Video shows five teens laughing as disabled man Jamel Dunn drowns in Cocoa, Florida
32-year-old Dunn went missing on July 9, 2017, after getting into an argument with his fiancee
It was later discovered that five teens in a park recorded Dunn drowning in a pond located in Cocoa
The teens can be heard mocking Dunn as he screams for help
Brevard-Seminole State Attorney’s Office said the teens broke no laws as Florida does not have a “Good Samaritan” law
Police reported that the teens showed no remorse over their actions, or lack there of
A disturbing video shows five teens laughing and ridiculing disabled 32-year-old Jamel Dunn in Cocoa, Florida as he was drowning and screaming for help.
The video was recorded and posted to social media on July 9, but Dunn’s body was not discovered until July 12. The teens are said to be between 14 and 16-years-old. Instead of helping Dunn, or even just calling 911, the teens mocked him and continued to make jokes after he went under and did not resurface.
They Just Laughed The Whole Time
Yvonne Martinez, Cocoa Police Department spokesperson, stated that “He started to struggle and scream for help and they just laughed. “They didn’t call the police. They just laughed the whole time. He was just screaming … for someone to help him.”
Martinez said the teens were at the park smoking marijuana when the incident occurred. A family friend of one of the teens alerted the Cocoa Police Department after seeing the video online. Officers went to the teen’s homes to interview them and stated the teens were still smirking and showed no remorse.
Good Samaritan Law
At this time, it does not appear any of the teens will face any charges due to Florida’s lack of having a “Good Samaritan” law. Good Samaritan laws demand witnesses do something if they witness someone’s life in danger, which includes simply calling 911. A statement from the Brevard-Seminole State Attorney’s Office reads as follows:
While the incident depicted on the recording does not give rise to sufficient evidence to support a criminal prosecution under Florida statutes, we can find no moral justification for either the behavior of persons heard on the recording or the deliberate decision not to render aid to Mr. Dunn.

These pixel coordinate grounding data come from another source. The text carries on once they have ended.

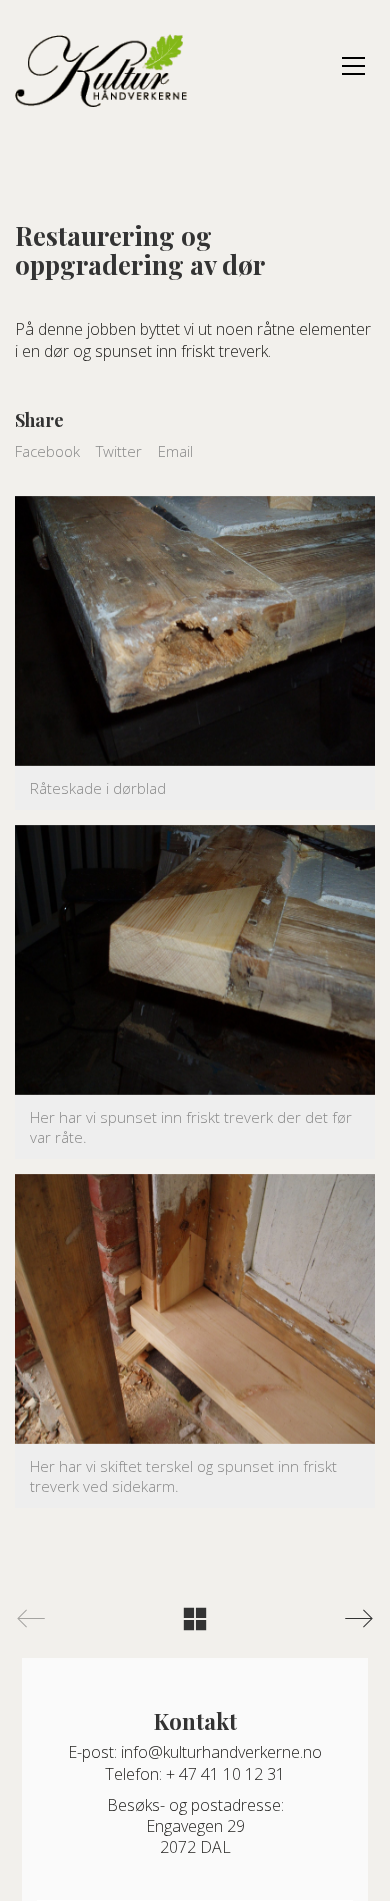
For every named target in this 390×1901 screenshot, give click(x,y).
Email (175, 451)
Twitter (119, 451)
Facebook (47, 451)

Dunn, who has a disability and walks with a cane, had got into an argument with his fiancee roughly 15 minutes before he drowned. The teens told police that Dunn walked into the pond on the west side of the pond as they watched from the south side.
After the argument, Dunn’s fiancee had to run some errands. She left Dunn in their driveway, but then began searching for him when she returned and could not find him. She figured due to his disability he could not have gone too far.
Dunn was later reported as a missing person. His body was already decomposing by the time it was found. Had the teens called 911, it could have saved Dunn’s life, or even just spared loved ones the grief of wondering where he was for days.
Despite the heinous actions of the teens, legally there are no laws that they violated, causing more anger over the situation. Instead of using a phone to call 911, they recorded Dunn drowning and mocked his screams for help until he died. Even after learning that Dunn drowned they still lack any remorse knowing that they could have saved his life.
A Go Fund Me campaign was started to help Dunn’s family with funeral expenses. The campaign has raised $24,780 of the $30,000 goal so far.